Events at the LHC also happen in order to increase the occurrence complexity simultaneously. In a certain given moment in time, there will be something like 70 overlapping events which need to be reconstructed nowadays in Run 2, which just finished. At the High-Luminosity LHC, 200. If we want to understand this event, we will have to reconstruct all that happened into the detector. Can you imagine this? I still can't. People are looking at this and ways to improve the algorithms in order to be able to disentangle this kind of events.

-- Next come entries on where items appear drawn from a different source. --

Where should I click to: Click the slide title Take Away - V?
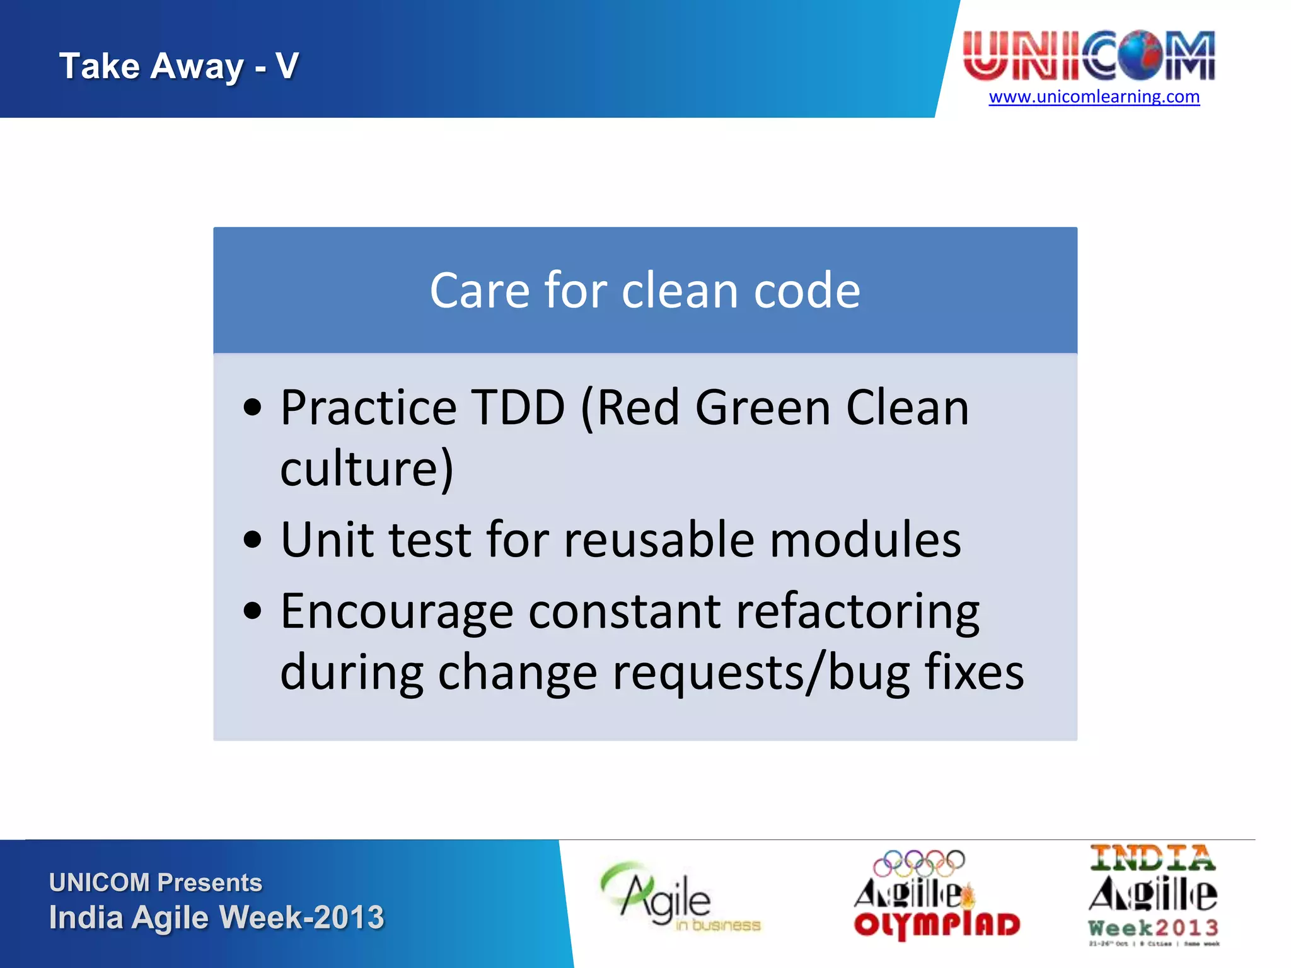click(179, 66)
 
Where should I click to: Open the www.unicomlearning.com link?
click(1094, 97)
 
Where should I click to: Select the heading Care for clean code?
click(644, 291)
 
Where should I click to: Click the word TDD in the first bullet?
click(518, 408)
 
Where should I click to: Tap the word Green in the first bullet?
click(763, 408)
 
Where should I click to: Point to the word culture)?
click(366, 468)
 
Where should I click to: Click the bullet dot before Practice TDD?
click(252, 408)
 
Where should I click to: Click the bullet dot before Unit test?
click(252, 540)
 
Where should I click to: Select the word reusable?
click(659, 540)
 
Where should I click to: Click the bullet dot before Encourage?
click(252, 611)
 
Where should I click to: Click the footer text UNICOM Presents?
click(155, 882)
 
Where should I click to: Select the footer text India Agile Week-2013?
click(216, 918)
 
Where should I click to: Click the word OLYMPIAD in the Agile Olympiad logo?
click(937, 925)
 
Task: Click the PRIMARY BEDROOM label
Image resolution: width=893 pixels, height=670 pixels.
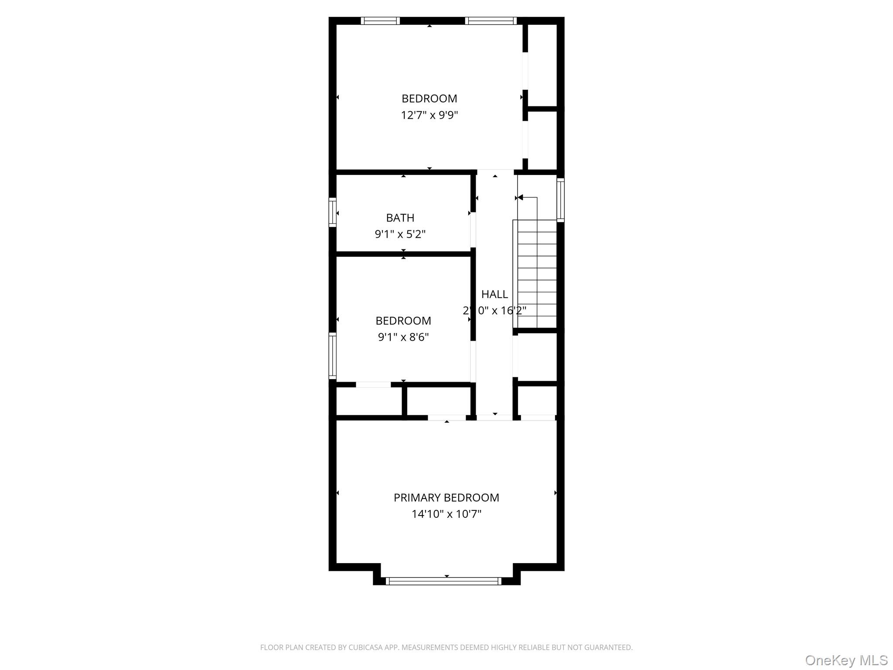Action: [x=446, y=498]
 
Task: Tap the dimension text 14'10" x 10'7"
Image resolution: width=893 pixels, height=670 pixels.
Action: [x=446, y=514]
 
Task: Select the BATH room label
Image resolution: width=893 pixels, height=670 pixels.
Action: [x=400, y=218]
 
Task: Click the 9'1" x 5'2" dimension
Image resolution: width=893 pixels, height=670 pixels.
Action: [x=400, y=234]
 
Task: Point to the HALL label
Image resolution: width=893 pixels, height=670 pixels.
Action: [x=494, y=294]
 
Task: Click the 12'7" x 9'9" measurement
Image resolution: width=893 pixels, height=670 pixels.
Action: [x=429, y=115]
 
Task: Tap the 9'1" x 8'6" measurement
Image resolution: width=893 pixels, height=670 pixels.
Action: [x=403, y=337]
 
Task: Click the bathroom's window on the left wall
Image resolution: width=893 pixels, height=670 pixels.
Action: [x=333, y=212]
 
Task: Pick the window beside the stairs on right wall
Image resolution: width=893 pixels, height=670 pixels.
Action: [x=561, y=200]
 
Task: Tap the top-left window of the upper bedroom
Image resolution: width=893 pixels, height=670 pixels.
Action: [x=380, y=21]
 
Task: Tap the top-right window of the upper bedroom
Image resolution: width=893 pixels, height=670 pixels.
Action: [x=491, y=21]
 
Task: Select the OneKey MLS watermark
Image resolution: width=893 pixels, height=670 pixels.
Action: [x=846, y=660]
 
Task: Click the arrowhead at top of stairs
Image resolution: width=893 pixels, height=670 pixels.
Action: [x=520, y=198]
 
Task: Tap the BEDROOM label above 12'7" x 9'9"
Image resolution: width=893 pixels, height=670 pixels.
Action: [x=429, y=99]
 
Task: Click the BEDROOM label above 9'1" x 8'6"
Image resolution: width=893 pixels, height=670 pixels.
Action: [x=403, y=321]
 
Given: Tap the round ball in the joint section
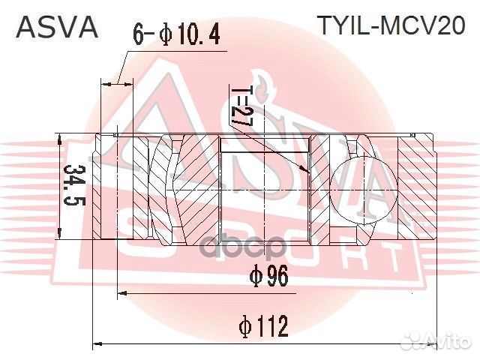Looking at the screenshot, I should point(353,189).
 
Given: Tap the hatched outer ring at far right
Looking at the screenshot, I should point(417,188).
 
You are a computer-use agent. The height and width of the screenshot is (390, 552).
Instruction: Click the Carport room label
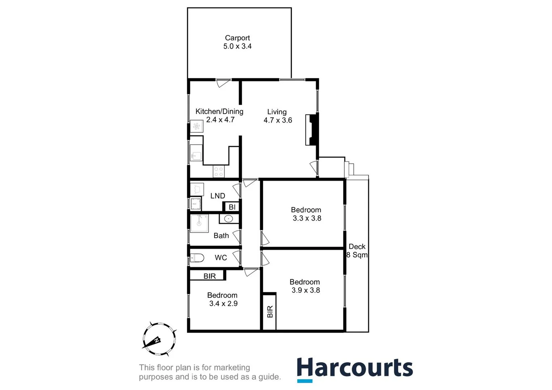237,38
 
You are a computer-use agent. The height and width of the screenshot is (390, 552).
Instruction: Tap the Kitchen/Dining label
219,112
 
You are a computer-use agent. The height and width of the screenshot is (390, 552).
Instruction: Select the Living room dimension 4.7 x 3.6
278,120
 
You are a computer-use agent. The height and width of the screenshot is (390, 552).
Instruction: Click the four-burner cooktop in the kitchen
218,172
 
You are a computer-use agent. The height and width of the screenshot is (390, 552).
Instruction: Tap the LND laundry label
218,196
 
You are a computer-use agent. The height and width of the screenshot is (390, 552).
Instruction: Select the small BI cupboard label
232,207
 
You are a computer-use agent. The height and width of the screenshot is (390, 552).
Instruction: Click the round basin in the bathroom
228,218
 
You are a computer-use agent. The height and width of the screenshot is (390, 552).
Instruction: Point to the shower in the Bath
199,223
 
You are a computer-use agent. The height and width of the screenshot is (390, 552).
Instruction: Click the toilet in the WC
197,258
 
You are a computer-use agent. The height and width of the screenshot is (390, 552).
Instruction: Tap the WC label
221,257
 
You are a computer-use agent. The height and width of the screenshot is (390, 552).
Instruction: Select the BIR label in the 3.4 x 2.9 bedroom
210,276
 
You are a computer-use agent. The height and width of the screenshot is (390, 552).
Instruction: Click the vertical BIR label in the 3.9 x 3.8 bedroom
270,311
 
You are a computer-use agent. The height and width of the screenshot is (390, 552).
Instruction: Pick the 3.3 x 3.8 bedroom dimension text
307,218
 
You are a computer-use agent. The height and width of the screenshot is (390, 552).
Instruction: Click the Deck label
357,247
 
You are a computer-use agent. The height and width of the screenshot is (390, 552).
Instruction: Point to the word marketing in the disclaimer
232,368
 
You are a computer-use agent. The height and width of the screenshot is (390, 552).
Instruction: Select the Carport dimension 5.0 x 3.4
237,46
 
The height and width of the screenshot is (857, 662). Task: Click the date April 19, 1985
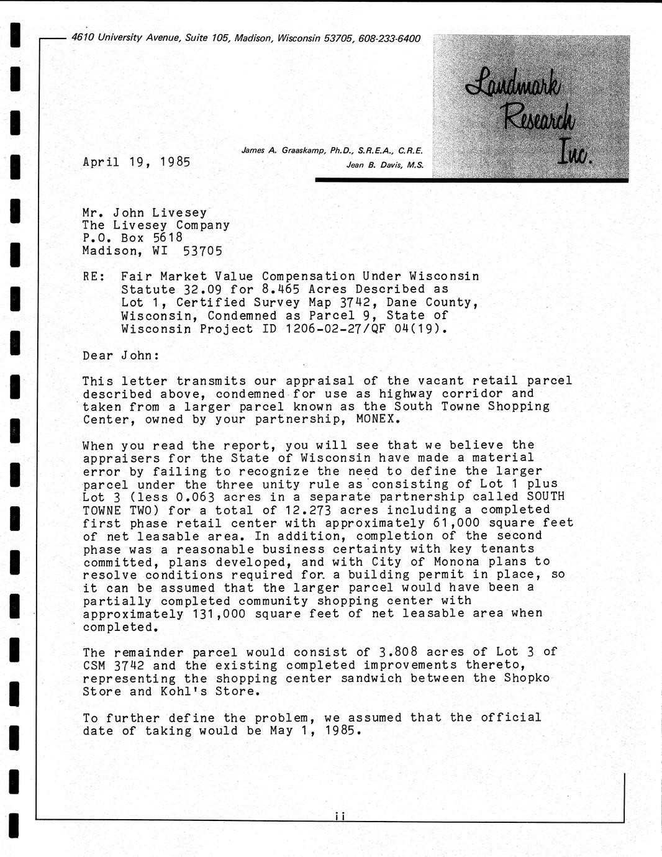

More collisions will mean big occupancy in the detectors. You saw the overlapping so-called pileup events where the vertices were shown. This is something like the occupancy of a sliced detector which will be able to measure the energy of the particles. You see each of these is basically a jet. You need to understand all these deposits in energy in a situation like this one. It's a lot of work that needs to be done at the level of the reconstruction algorithms in order to be able to disentangle this kind of occupancy. Everything will become more complex with the upgrade and the need of computing time and storage will go much higher.

Today, we are here, we use this compute, and more or less, this is the amount of storage that we have per year. 2027, when we will start again the High-Luminosity LHC, we’ll be here, so order of magnitudes higher. This black curve represents the expectations in terms of technology improvements, which will come by industry. But still you see with the budget that we have, that is actually folded into this evolution; we will be factors away in terms of computing and in terms of storage. We are here. We are going to go to exabyte per experiment per year. It’s tough because we won't have more money, we'll have, if at all, less money, and therefore, we will need to find solutions in terms of R&D for doing what we do today, but 100 times more with the same or less money, so challenging.

To close this resource gap, that is basically the gap that I showed you with respect to what we can afford, we are looking into an important R&D program to scale out capacity with the public clouds using HPC centers, new architectures, increased performance with hardware accelerators like FPGA, GPUs, using optimized software, and adopt new techniques like machine learning, deep learning, advanced data analytics is all a part of this R&D that I'm going to cover in the next few moments.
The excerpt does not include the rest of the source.